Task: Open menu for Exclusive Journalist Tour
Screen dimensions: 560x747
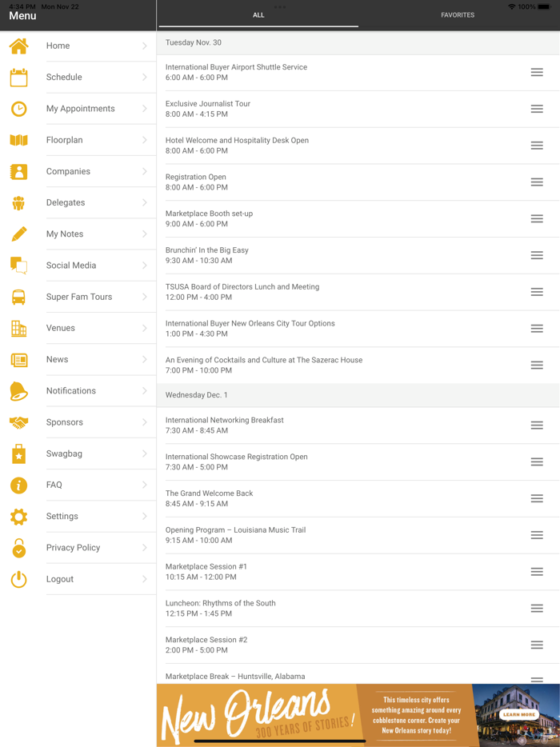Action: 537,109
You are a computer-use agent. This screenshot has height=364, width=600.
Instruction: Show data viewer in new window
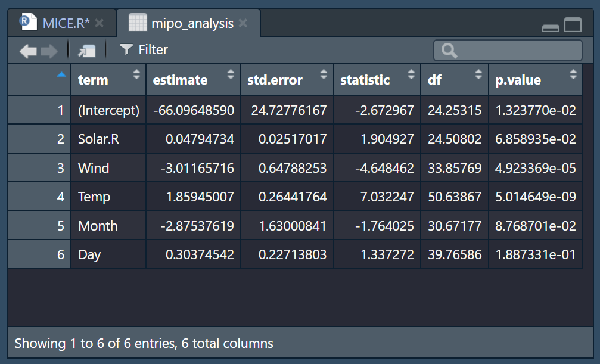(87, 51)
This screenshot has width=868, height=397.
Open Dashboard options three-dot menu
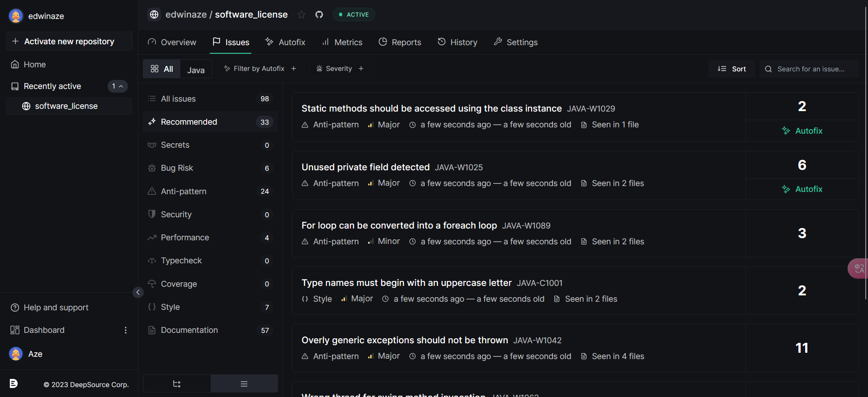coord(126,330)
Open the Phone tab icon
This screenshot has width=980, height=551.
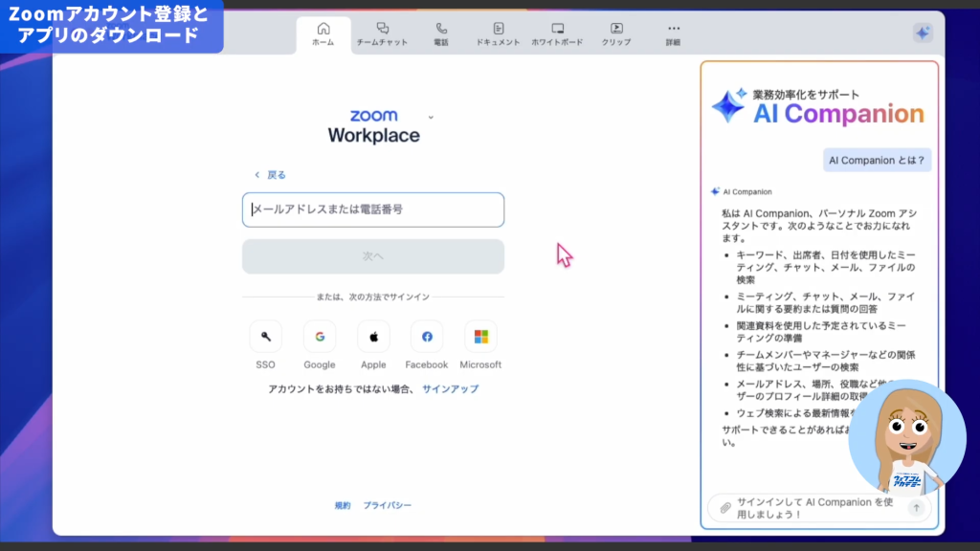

*-*-*

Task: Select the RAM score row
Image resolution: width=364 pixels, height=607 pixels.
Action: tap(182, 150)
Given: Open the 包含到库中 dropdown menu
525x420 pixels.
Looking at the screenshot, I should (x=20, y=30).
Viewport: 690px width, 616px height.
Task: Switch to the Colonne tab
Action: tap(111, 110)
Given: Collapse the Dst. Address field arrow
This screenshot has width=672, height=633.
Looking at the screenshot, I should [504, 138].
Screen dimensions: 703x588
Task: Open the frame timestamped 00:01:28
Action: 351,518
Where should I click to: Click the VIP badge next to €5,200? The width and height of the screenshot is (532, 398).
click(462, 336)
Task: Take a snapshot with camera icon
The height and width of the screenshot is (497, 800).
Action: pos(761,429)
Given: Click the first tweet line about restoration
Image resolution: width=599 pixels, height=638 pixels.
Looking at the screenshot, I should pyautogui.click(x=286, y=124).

*-*-*

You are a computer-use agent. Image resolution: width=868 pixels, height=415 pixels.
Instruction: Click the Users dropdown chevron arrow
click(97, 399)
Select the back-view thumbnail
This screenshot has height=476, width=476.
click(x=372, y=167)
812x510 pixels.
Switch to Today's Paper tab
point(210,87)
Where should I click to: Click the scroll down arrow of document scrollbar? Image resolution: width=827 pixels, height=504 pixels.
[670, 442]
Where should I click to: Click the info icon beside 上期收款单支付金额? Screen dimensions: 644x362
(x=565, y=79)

*-*-*

Wherever the line holding "Open the Phone tab icon" falls in the entries above, copy exactly from it through the line holding "This screenshot has width=980, height=551.", inclusive, and add nothing.

Open the Phone tab icon
This screenshot has width=980, height=551.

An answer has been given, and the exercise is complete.